== Exercise ==
Look through the data below, and copy each line that carries the word "Expand".

== Extracted material ==

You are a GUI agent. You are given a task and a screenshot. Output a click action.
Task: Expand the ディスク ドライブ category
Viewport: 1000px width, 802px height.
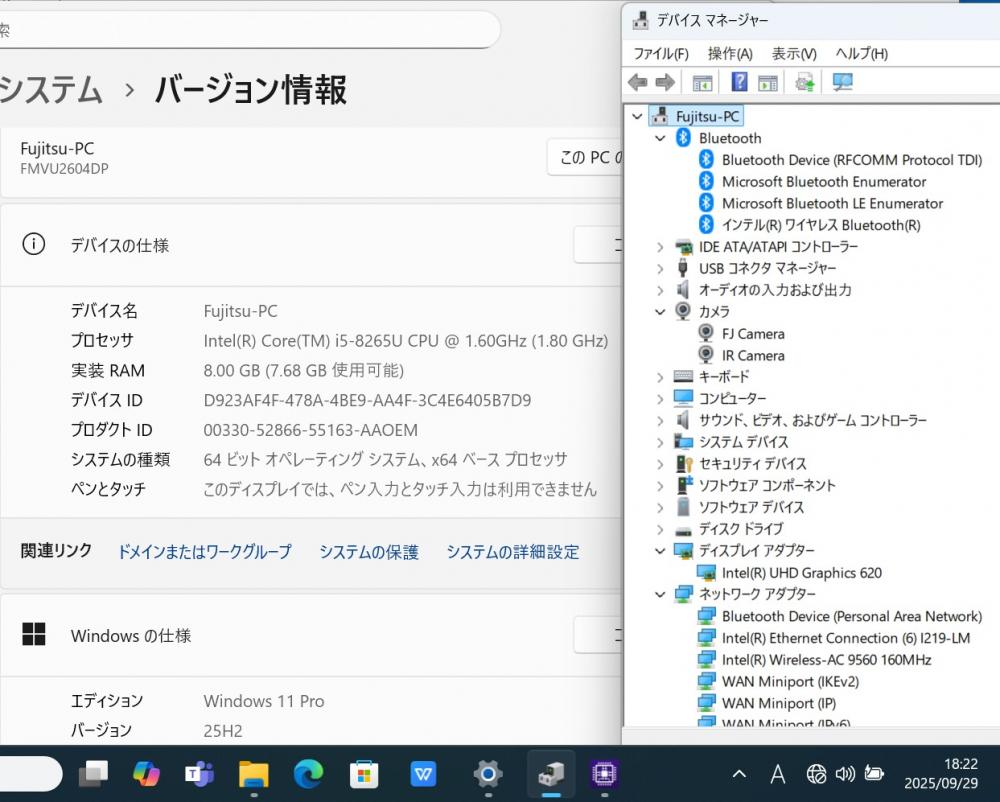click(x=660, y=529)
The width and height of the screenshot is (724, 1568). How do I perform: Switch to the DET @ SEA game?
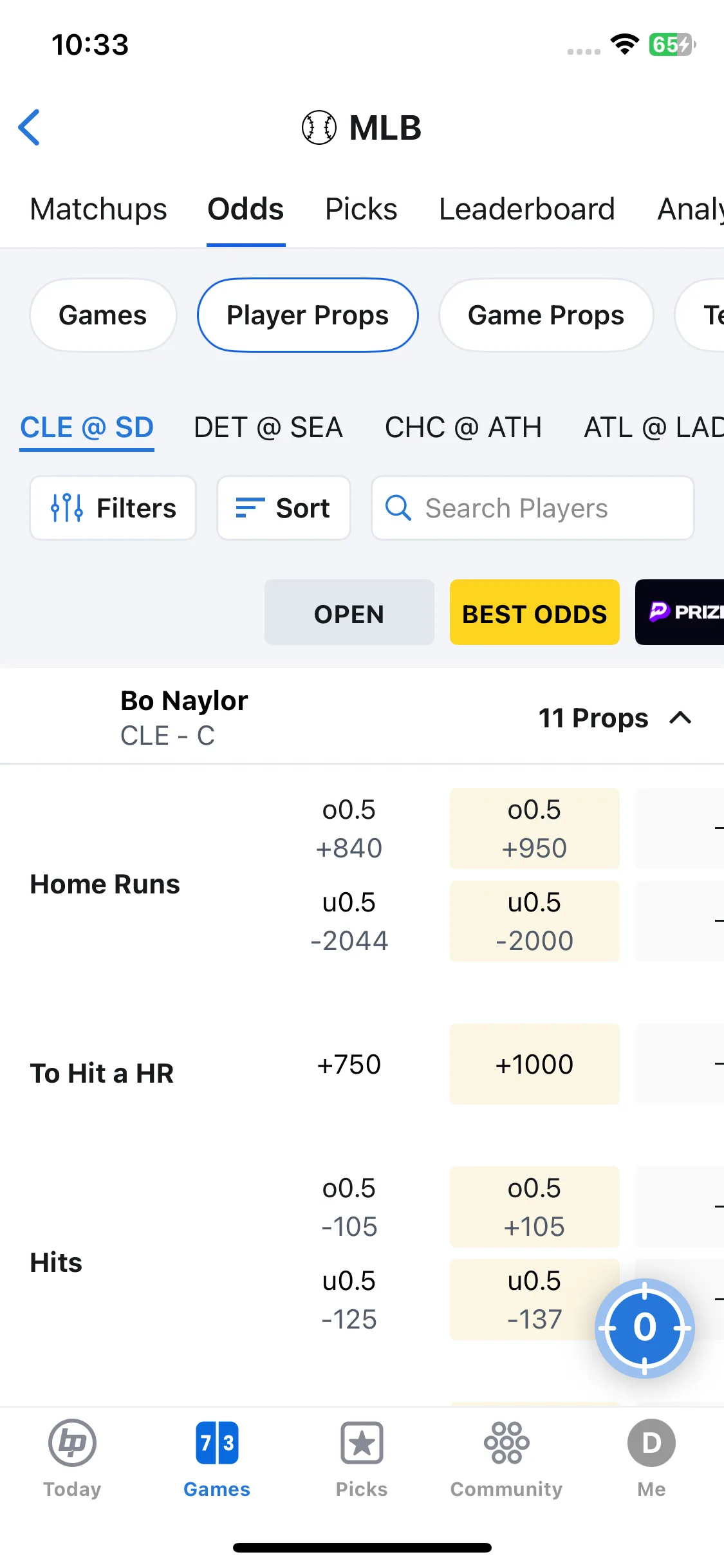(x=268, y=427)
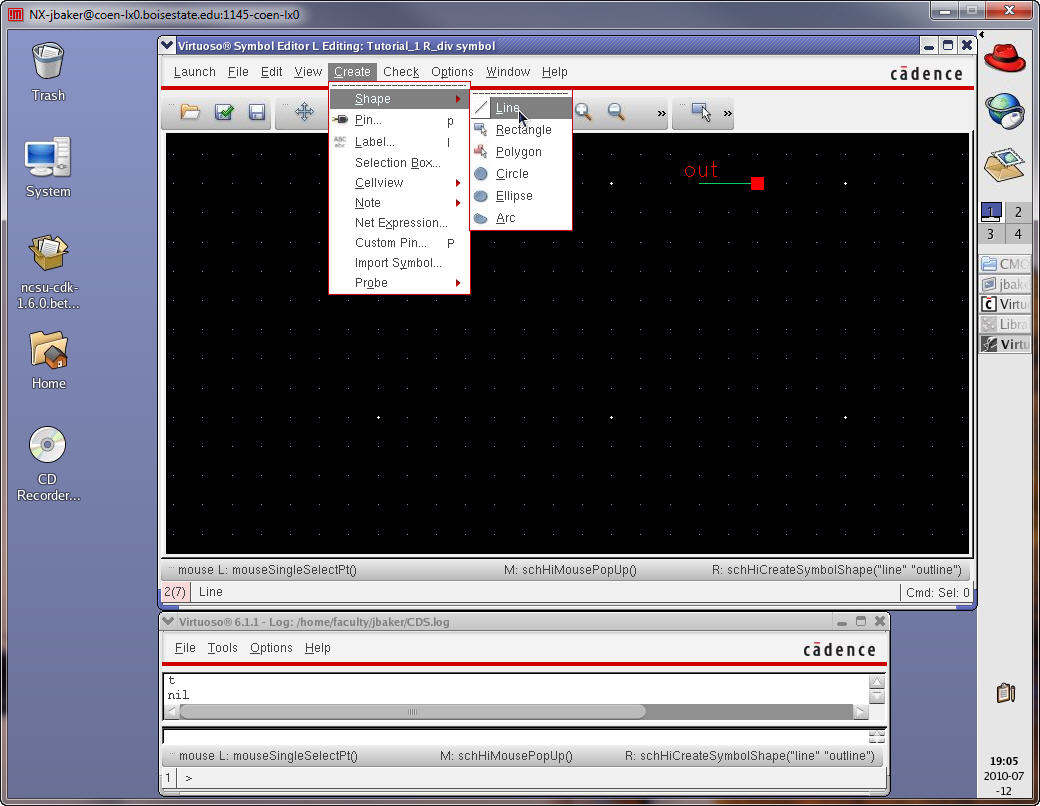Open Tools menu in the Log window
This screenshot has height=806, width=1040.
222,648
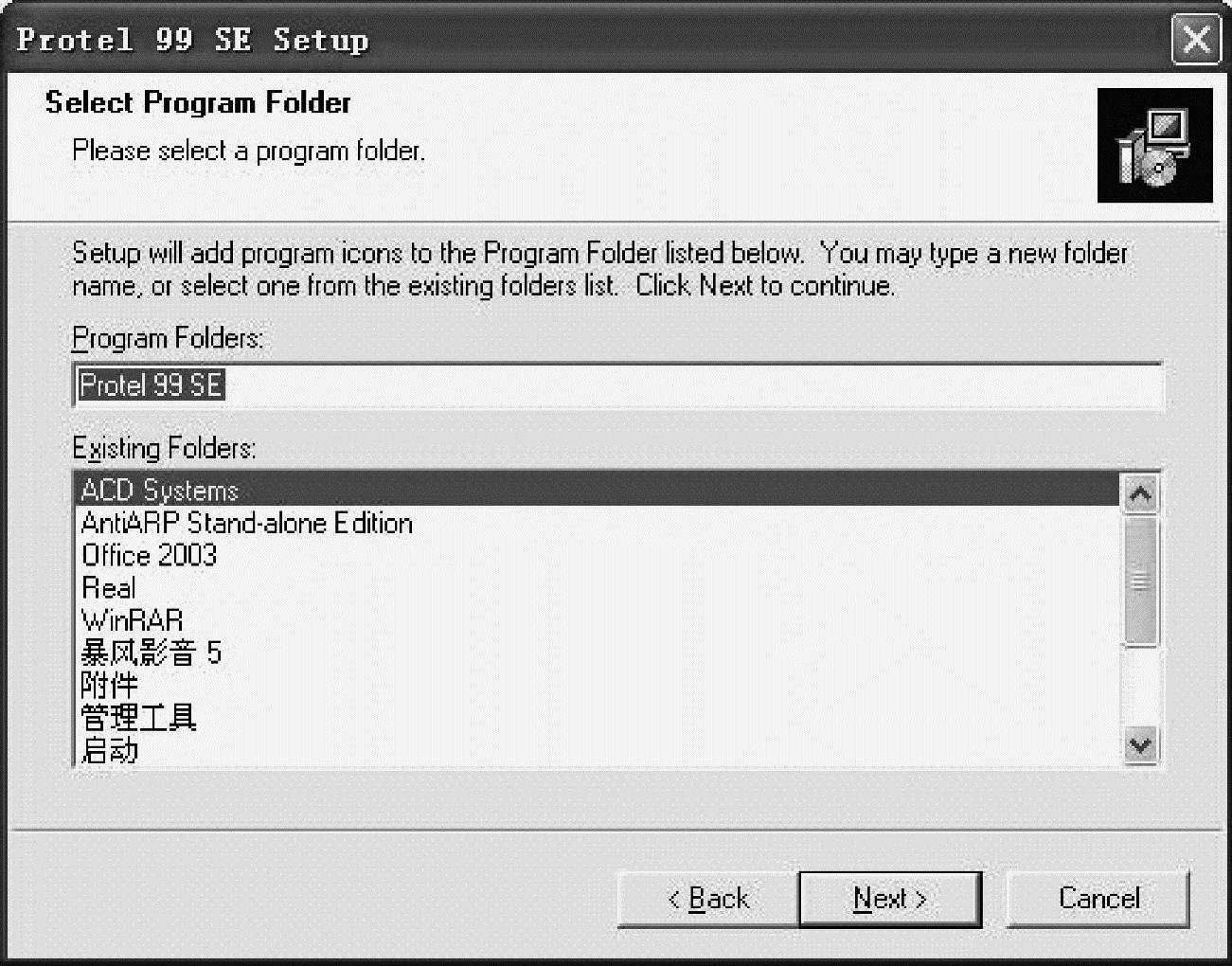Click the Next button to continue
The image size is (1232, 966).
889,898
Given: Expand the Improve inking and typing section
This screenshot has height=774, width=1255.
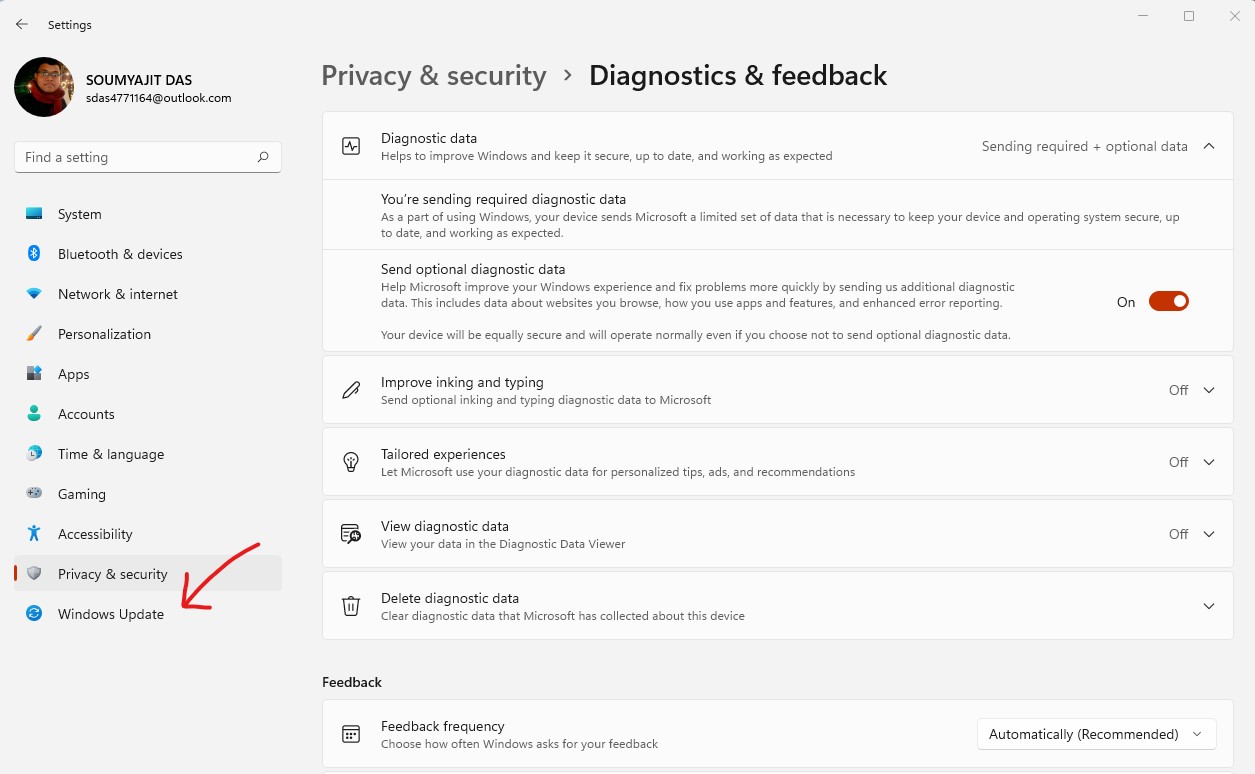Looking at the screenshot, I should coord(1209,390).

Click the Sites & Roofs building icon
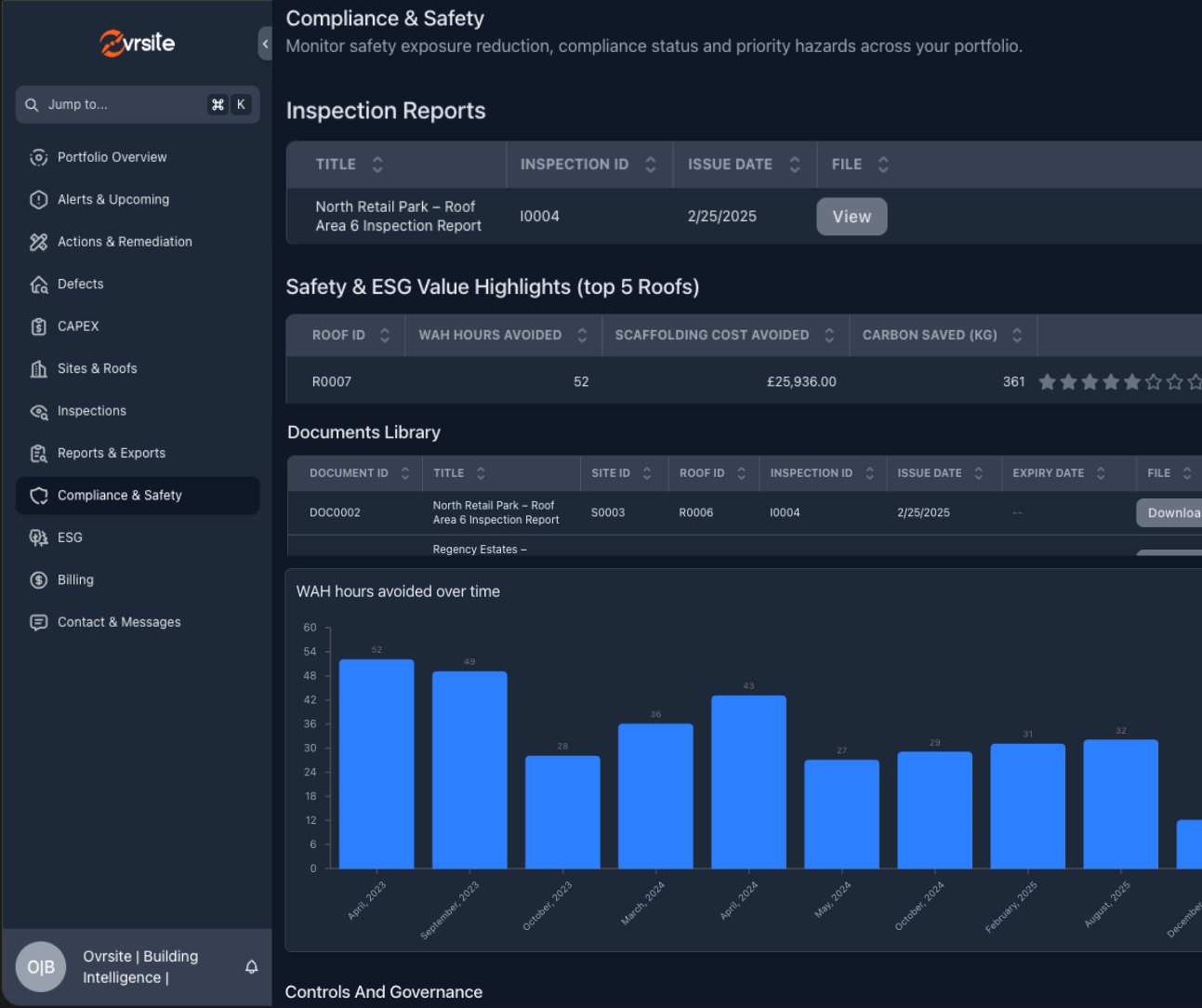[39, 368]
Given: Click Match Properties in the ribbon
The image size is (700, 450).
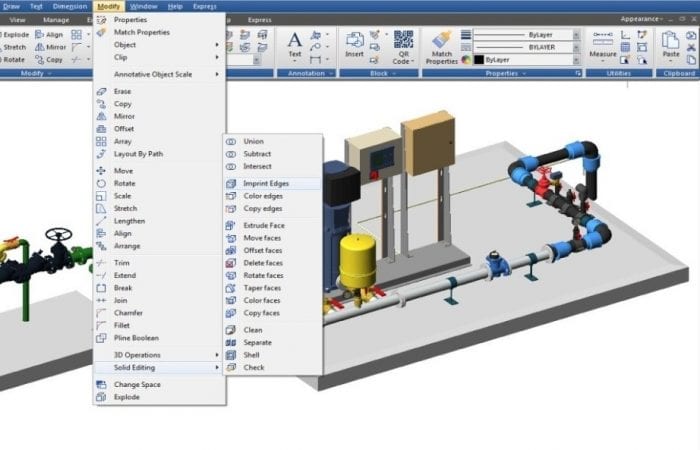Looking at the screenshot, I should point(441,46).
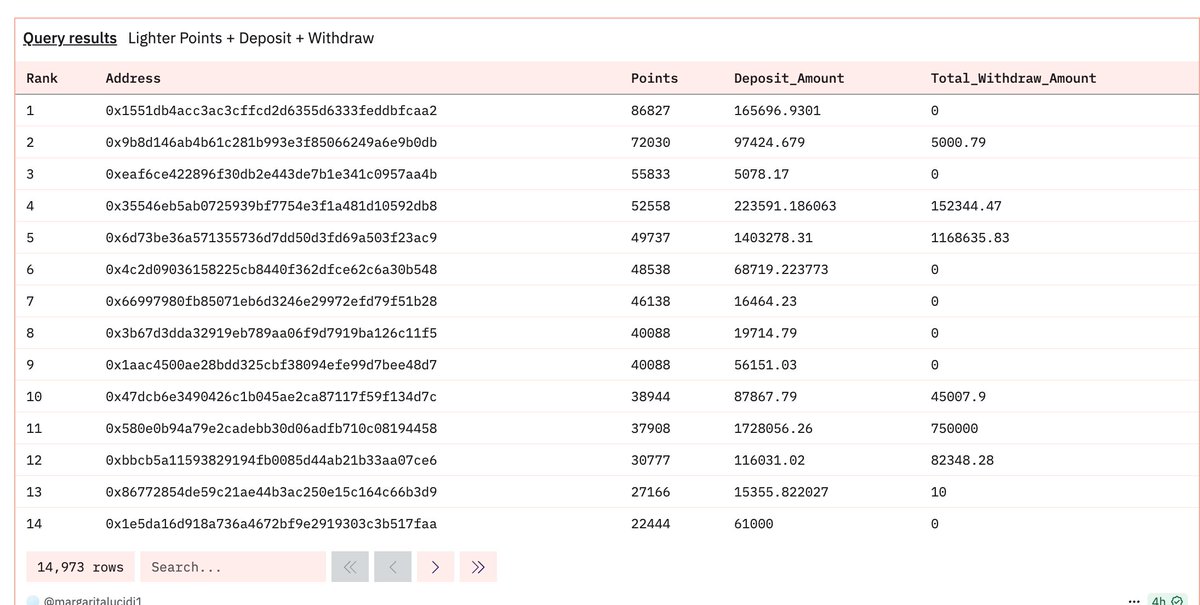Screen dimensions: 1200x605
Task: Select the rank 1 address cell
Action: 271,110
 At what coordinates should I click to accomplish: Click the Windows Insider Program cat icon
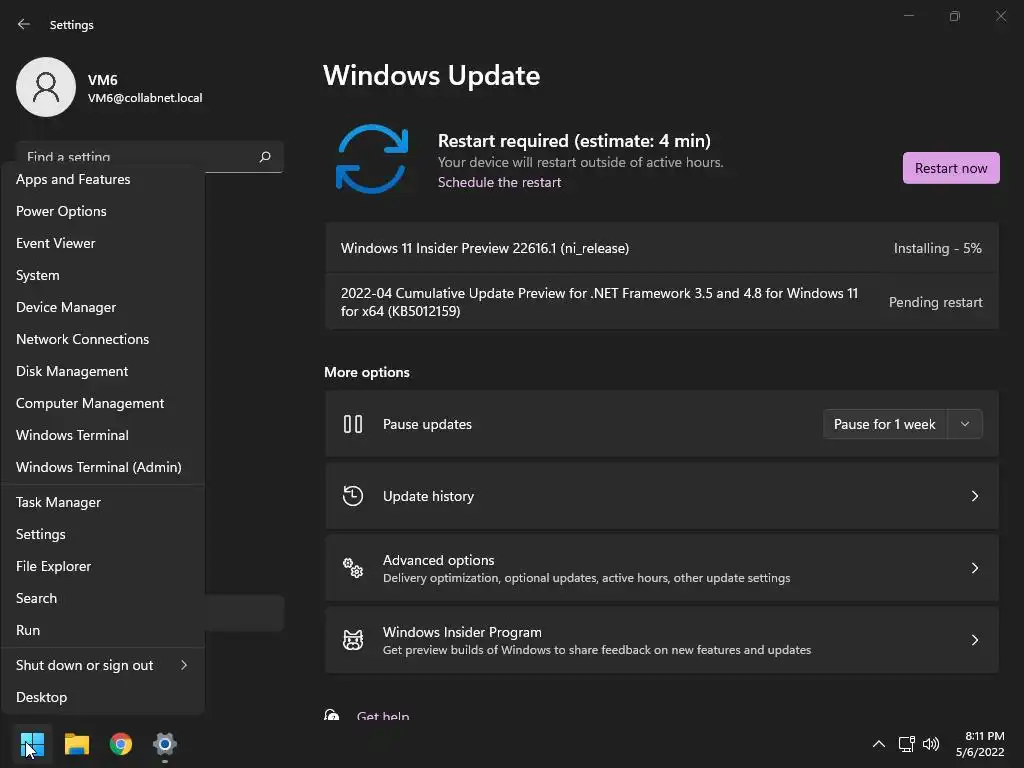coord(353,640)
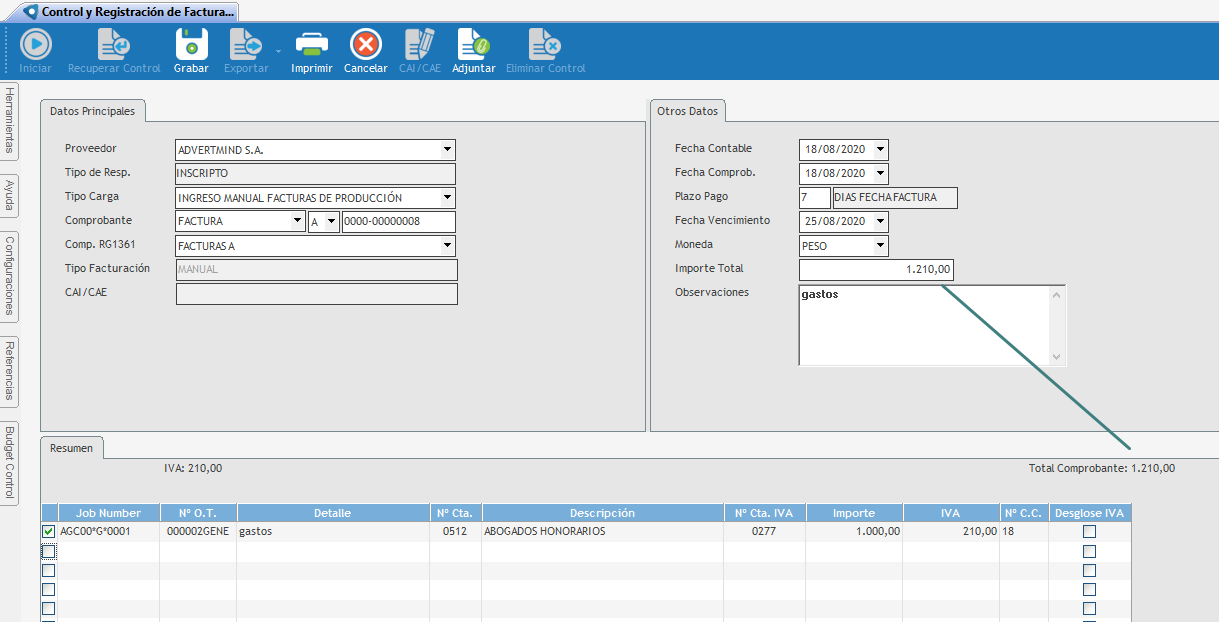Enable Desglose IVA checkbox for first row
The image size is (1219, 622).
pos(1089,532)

== Solution to this exercise ==
Task: Expand the ディスク ドライブ category
Given: Expand the Improve inking and typing section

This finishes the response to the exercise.